Cyrus menghabiskan tahun-tahun terakhirnya menempatkan dinasti Achaemenid pada pijakan yang kuat.  Untuk menghindari kerusuhan di tanah yang baru ditaklukkan, ia mengizinkan sebagian besar bangsawan menjadi pejabat pemerintah dan memberi mereka status yang setara dengan bangsawan Persia.  Dia meninggalkan institusi di tanah yang ditaklukkan sendirian, membiarkan orang-orang mengatur diri mereka sendiri, dan tidak mencampuri agama lokal, yang terbukti merupakan keputusan yang sangat bijaksana.  Cyrus juga membangun serangkaian kota berbenteng di sepanjang perbatasan timur untuk melindungi kerajaannya dari serangan pasukan dari Asia Tengah, dan membentuk pemerintahan pusat yang ramping di ibukotanya di Pasargadae yang mengatur wilayah melalui tetua setempat.  Singkatnya, dia berhasil mengatur wilayah luas yang telah dia taklukkan menjadi sesuatu yang menyerupai sebuah kerajaan.

 

Rincian kematian Cyrus bervariasi.  Menurut Herodotus , Cyrus yang menikam dari belakang menemui nasibnya di tangan ratu prajurit Tomyris dari Scythians.

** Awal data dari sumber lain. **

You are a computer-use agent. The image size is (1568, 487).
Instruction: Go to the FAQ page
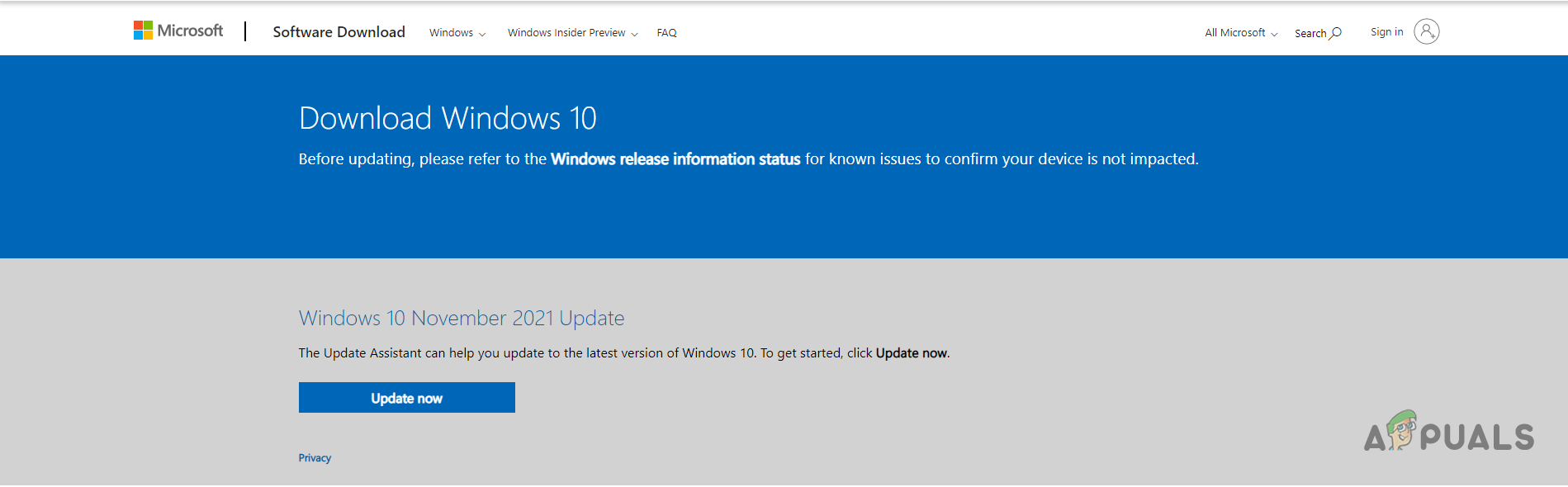666,33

Menurut Ctesias, menulis dalam 'Persica'bahwa Cyrus terbunuh saat melakukan perlawanan dari Derbices.  Berossus mengklaim raja Persia menemui ajalnya saat berperang melawan pemanah Dahae di barat laut hulu Syr Darya. Menurut Cyropaedia Xenophon, yang mengatakan bahwa Cyrus meninggal dengan tenang di ibu kotanya.  Apapun masalahnya, jenazah Cyrus dikebumikan di sebuah makam batu kapur di Pasargadae.